Peran strategis dan politisnya wanita, meniscayakan untuk aktif berkontribusi menegakkan peradaban mulia.
Tak dipungkiri sistem kapitalis-sekuler telah mengikis fitrah wanita. Memandang wanita dengan kacamata bisnis untuk dieksploitasi.
Oleh: Atik Hermawati
(Aktivis Muslimah)
NarasiPost.Com-Ibu kita Kartini
Putri sejati
Putri Indonesia
Harum namanya
Kutipan lirik lagu karya WR.Supratman itu tentu sudah tak asing lagi. Ya, RA.Kartini merupakan sosok wanita inspirasi, pahlawan nasional, juga priyayi. Beliau memperjuangkan hak wanita untuk mendapatkan pendidikan yang memadai. Sistem feodalisme yang membuat kalangan rakyat jelata sengsara membuatnya empati.

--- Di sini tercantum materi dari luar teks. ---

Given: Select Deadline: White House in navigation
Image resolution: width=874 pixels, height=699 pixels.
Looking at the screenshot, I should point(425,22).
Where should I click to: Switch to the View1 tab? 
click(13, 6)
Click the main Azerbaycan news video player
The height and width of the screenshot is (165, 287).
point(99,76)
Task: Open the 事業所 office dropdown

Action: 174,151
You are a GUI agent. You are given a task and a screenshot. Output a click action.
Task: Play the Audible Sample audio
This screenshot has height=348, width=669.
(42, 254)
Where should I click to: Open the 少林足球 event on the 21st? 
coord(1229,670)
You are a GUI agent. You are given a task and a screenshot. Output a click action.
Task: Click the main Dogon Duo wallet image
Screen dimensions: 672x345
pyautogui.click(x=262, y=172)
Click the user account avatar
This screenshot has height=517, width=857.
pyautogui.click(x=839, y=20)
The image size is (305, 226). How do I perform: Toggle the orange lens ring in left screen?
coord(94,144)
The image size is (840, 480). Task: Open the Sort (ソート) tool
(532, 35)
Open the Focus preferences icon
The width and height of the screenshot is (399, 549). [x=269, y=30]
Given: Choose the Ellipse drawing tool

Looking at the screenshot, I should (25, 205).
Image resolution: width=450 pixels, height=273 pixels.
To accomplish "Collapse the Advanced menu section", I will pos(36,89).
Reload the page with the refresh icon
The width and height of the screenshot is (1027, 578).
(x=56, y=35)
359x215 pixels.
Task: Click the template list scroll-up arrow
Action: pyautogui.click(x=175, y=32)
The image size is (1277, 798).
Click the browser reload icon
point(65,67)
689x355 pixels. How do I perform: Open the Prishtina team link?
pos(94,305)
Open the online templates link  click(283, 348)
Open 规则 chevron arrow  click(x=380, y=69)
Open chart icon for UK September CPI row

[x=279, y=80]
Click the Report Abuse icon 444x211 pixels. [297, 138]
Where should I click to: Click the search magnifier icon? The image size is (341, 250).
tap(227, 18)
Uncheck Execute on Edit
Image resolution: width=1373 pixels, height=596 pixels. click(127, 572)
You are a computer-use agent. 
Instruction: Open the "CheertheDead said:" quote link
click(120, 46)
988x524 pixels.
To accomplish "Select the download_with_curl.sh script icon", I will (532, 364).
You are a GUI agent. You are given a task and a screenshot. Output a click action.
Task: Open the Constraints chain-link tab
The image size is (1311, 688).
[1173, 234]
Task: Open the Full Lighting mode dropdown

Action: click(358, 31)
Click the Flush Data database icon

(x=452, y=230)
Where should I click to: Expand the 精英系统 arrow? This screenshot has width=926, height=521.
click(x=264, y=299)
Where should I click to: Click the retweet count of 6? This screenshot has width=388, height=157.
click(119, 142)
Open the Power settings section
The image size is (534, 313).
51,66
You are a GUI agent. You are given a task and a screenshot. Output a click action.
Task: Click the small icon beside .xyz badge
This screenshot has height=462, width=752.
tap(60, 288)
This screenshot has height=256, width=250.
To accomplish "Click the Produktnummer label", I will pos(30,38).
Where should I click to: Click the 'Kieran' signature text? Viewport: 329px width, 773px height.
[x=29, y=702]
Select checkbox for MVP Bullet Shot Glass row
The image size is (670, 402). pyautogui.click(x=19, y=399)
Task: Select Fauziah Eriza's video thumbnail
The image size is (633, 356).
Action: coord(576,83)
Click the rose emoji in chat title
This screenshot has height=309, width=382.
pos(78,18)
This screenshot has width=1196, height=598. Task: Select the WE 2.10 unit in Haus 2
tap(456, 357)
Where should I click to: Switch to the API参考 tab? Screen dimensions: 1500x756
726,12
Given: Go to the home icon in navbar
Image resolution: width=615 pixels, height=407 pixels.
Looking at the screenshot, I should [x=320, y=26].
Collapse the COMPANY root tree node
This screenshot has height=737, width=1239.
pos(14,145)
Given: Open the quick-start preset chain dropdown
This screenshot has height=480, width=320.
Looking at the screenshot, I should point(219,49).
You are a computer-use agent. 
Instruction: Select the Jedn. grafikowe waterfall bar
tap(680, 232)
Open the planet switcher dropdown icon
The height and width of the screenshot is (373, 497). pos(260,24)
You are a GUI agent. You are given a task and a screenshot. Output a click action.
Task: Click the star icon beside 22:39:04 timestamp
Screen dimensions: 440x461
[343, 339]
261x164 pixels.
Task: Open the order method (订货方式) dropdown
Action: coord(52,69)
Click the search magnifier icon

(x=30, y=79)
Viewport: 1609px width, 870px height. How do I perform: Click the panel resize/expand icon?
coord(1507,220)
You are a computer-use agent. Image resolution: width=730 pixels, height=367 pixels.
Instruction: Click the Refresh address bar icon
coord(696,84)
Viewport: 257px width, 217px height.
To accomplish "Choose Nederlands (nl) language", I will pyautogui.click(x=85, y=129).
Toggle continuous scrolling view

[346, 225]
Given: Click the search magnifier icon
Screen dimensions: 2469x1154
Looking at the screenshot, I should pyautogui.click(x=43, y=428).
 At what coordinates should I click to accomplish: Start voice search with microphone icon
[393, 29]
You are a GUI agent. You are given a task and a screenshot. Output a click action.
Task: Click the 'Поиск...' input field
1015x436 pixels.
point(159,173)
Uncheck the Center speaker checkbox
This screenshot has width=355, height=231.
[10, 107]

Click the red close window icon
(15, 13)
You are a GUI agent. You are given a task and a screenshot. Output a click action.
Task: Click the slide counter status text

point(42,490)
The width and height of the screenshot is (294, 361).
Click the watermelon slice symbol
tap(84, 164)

Korespondensi dengan Nyonya Abendanon yang masyhur, membuat seorang RA.Kartini takjub dengan budaya wanita luar (Eropa) masa itu yang dianggap 'lebih maju' dari pribumi. Bahasa Belanda yang beliau kuasai, membuatnya mampu berdiskusi walau terkungkung tradisi pingitan. Akhirnya beliau pun berjuang menuntut hak wanita lebih maju, tak terkecuali untuk wanita kalangan rakyat jelata.
Inilah yang selama ini kaum feminis cap sebagai perjuangan emansipasi yang harus digelorakan, yakni menuntut kesetaraan gender dan berkiblat pada Barat sebagai ikon 'kemajuan'. Kebebasan dianggap sebagai kemerdekaan.
Cita-cita Kartini yang Sejati
Pertemuan RA.Kartini dengan Kyai Haji Mohammad Sholeh bin Umar, seorang ulama besar dari Darat, Semarang, atau yang dikenal sebagai Kyai Sholeh Darat, tidak banyak diketahui.
Oleh Amirul Ulum ditegaskan bahwa pertemuan Kartini dan KH. Sholeh Darat sudah pernah dilakukan sebelum 1892, tepat sebelum Kartini dipingit. Seorang suami dari buyut KH. Sholeh Darat bernama Agus Tiyanto (sering menyebut namanya Abu Malikus Salih Dzahir) menjelaskan, bahwa sumber data Kartini pernah nyantri dengan Mbah Sholeh Darat ini awalnya ditemukan oleh Moesa Machfudz (dosen sejarah UGM) berdasarkan catatan pribadi murid Kyai Sholeh Darat yaitu KH.Ma'shum Demak. Itu dimuat dalam Majalah Gema Yogyakarta Nomor 3 tahun 1978 (Nu.or.id, 24/04/2016).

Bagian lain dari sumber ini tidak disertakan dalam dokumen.